Not long time ago, Boris Johnson, Prime Minister of the United Kingdom, claimed that Brexit is not the end of the world, but ‘a massive opportunity for the country’.
Whether he was right or not will be seen eventually, but so far, his decision has affected citizens in several ways, and consequently, has also affected companies since they have encountered more difficulties to participate in some programs launched by the EU, as for instance, Horizon Europe programme.
Horizon Europe and the UK
With a total budget of €95.5 billion, the EU launched in 2020 , Horizon Europe, a core funding programme designed for research and innovation that will run until 2027. Its objectives are threefold: tackling climate change, contributing to achieve the UN’s Sustainable Development Goals and promoting the EU’s competitiveness and growth.
As the program has opened to more countries, the UK is expected to associate to the EU’s R&I Framework Programme Horizon Europe thanks to the Trade and Cooperation Agreement (TCA) with the EU signed in December 2020. In this way, the UK will adopt the same rights and obligations as other countries associated to the Horizon Europe programme, which means that UK participants can apply for it.
Problems with UK applications
Even though this association is still in process, UK applicants can apply since January 2022, but still must face the difficulties and instability derived from not being yet an officially associated country, which may be discouraging for UK-based participants.
As the UK is not formally associated with this funding program, it cannot sign grant agreements for Horizon Europe projects and thus successful UK applicants cannot receive funding from the European Commission.
Innovate UK safety net mechanism
With regards to this situation, the UK government has taken measures and has assured that UKRI– the United Kingdom Research and Innovation- will fund UK winners of Horizon Europe if delays to the UK association continue.
This decision was made on November 2021 as a way to fight the existing uncertainty.

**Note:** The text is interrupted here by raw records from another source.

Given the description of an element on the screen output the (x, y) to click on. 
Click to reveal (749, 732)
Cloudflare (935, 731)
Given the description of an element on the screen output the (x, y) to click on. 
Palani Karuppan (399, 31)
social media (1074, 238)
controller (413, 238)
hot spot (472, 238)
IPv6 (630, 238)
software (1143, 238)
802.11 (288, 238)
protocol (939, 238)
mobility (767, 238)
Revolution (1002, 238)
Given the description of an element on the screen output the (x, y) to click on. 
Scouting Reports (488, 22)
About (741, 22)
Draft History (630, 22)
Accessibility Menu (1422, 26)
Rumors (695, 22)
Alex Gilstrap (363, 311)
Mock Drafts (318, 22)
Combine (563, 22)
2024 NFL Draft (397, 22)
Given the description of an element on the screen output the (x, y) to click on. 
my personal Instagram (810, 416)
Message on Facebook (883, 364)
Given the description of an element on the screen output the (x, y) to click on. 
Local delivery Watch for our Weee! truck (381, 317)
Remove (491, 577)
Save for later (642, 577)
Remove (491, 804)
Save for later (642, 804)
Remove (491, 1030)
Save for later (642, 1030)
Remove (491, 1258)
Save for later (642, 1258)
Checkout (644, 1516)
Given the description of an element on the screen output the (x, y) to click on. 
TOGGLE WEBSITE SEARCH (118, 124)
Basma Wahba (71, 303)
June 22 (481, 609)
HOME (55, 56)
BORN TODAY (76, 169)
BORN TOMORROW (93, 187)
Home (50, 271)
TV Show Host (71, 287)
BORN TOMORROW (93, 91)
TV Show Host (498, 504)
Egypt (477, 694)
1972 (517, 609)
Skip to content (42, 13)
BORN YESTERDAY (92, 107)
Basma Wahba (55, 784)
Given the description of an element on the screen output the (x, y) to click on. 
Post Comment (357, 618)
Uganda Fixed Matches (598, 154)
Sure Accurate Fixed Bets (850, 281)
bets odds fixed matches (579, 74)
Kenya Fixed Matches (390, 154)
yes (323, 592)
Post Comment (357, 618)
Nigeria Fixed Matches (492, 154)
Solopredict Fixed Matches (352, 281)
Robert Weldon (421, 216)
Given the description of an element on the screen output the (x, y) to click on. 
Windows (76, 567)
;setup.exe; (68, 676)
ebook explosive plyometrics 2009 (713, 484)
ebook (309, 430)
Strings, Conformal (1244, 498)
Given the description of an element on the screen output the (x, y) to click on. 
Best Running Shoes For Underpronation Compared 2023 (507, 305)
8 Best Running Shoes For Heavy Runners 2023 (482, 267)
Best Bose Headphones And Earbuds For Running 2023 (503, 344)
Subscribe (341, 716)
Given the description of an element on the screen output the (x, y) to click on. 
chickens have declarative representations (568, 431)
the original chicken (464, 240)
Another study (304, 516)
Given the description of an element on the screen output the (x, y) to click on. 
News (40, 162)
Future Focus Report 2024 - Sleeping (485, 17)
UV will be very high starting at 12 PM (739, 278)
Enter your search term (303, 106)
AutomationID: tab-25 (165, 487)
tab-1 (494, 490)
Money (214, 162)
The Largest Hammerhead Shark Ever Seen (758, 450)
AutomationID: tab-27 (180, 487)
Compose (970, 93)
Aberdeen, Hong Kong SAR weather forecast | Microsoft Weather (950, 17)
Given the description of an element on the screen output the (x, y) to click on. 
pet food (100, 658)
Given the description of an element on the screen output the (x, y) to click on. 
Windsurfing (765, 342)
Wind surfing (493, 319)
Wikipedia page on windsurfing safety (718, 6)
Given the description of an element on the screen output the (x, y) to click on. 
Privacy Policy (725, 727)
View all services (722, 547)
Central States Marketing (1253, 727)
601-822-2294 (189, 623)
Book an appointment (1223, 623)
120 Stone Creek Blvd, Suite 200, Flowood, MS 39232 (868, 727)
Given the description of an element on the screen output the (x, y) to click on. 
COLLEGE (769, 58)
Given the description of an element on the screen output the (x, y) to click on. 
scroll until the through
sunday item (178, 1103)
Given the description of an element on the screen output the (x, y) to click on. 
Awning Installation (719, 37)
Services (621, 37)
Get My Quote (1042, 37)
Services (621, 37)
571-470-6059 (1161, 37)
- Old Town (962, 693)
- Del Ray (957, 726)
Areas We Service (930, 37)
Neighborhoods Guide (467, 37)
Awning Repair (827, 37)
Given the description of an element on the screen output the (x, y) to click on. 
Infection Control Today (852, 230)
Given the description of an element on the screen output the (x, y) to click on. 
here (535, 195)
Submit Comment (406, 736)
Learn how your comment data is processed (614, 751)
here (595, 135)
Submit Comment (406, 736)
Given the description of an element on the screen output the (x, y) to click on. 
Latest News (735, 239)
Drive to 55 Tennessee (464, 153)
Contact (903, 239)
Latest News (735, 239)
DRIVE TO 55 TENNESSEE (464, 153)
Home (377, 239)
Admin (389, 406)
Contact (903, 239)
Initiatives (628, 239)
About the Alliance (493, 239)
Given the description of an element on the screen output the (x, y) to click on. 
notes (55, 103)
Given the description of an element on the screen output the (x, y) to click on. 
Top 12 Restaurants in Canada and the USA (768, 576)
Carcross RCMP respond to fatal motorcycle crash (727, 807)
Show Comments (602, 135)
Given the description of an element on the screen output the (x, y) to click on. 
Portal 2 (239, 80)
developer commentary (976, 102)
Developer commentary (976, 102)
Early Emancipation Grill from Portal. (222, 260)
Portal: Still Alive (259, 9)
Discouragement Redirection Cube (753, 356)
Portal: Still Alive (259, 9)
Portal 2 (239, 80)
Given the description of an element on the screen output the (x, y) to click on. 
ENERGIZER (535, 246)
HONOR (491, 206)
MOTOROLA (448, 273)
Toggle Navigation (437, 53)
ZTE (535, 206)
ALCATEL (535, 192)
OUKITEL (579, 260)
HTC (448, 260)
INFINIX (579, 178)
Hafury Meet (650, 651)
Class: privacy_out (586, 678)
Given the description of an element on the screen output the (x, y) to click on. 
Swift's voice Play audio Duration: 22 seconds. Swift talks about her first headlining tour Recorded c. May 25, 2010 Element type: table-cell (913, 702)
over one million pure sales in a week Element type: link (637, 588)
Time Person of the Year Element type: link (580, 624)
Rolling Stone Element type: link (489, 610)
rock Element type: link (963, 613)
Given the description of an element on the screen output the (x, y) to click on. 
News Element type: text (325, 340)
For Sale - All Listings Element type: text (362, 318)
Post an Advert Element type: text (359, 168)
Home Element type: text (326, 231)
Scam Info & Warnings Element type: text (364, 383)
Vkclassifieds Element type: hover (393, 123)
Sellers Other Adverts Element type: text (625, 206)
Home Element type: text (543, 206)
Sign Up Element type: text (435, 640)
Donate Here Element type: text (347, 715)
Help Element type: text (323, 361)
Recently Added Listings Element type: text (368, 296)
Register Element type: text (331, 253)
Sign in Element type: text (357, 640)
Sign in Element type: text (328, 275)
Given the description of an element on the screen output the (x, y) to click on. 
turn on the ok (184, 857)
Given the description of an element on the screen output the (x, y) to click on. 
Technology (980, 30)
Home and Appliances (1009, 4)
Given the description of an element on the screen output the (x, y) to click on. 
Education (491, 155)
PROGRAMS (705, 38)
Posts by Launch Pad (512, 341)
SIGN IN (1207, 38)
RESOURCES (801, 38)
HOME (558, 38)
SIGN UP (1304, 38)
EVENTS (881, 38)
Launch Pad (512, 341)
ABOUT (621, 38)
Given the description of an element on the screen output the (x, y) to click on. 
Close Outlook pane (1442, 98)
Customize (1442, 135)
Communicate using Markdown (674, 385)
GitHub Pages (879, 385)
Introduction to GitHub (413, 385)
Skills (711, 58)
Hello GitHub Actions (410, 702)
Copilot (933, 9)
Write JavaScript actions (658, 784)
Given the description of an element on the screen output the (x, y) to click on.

In this way, it has been guaranteed that successful applicants to Horizon Europe unable to sign grant agreements with the EU will receive funding from UKRI.
This measure will provide some stability for UK researchers while this uncertainty persists, but only in the short-term. If the association fails, however, the funding allocated to Horizon association will go to UK government R&D programmes.
In addition, the government started to look for new solutions in 2020, and alternative plans include continued support for international research, innovation collaboration and domestic research support.
Brexit has made politics more tedious in Europe and most researchers and innovators in the UK are suffering the consequences, especially regarding Horizon Europe programme, since the UK has not yet become an associated country.
It is expected that sooner or later the UK will finally become an official associated country, but until that time, the UK must keep on contemplating a horizon laden with clouds of uncertainty.